Using the active_record-pg_generate_series gem to include default values for each column. Without the default values the UI will be broken, as values like created_at are used throughout.

[6] pry(main)> Benchmark.bm do |b| b.report('generate_series:') do Project.insert_using_generate_series(1, 1500000) do |sql| sql.name = raw("md5(random()::text)") sql.path = raw("md5(random()::text)") sql.creator_id = author.id sql.namespace_id = author.namespace_id end end end user system total real generate_series: 0.000000 0.000000 0.000000 (332.865800)

1.5m projects in 2m7s by replacing md5 with number sequence

This version saves time by naming projects seed_project_1500000 instead of calculating multiple md5 hashes.
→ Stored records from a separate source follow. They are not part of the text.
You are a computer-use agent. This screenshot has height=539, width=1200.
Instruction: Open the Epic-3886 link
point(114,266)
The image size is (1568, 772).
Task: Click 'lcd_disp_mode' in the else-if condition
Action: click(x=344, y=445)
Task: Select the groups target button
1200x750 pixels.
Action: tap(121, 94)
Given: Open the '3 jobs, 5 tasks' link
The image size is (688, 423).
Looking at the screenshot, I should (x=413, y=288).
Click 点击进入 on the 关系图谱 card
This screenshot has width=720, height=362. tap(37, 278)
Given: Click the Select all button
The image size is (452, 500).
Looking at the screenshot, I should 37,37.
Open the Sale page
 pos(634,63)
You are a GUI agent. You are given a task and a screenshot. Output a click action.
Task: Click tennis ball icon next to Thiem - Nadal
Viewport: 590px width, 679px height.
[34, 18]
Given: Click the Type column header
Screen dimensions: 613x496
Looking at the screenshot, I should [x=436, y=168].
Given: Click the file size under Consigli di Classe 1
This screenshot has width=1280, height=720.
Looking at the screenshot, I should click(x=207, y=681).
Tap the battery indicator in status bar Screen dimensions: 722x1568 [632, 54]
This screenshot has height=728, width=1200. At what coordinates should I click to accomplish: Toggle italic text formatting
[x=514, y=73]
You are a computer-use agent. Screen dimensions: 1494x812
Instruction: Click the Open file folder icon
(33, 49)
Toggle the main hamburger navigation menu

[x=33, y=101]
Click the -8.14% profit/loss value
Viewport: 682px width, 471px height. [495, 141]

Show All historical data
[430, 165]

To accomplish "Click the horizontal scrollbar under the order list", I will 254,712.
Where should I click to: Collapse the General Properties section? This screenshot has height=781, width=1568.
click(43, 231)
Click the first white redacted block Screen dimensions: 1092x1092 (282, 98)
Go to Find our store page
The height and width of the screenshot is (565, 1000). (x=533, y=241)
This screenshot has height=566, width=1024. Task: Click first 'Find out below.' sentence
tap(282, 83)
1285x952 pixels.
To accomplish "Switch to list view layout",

It still doesn't create associated tables like project_features, so the projects aren't very useful, but is a good staring point for slowing things down.

[40] pry(main)> Benchmark.bm do |b| b.report('generate_series:') do Project.insert_using_generate_series(1, 1500000) do |sql| project_name = raw("'seed_project_' || seq") sql.name = project_name sql.path = project_name sql.creator_id = author.id sql.namespace_id = author.namespace_id end end end user system total real generate_series: 0.000000 0.000000 0.000000 (127.377769)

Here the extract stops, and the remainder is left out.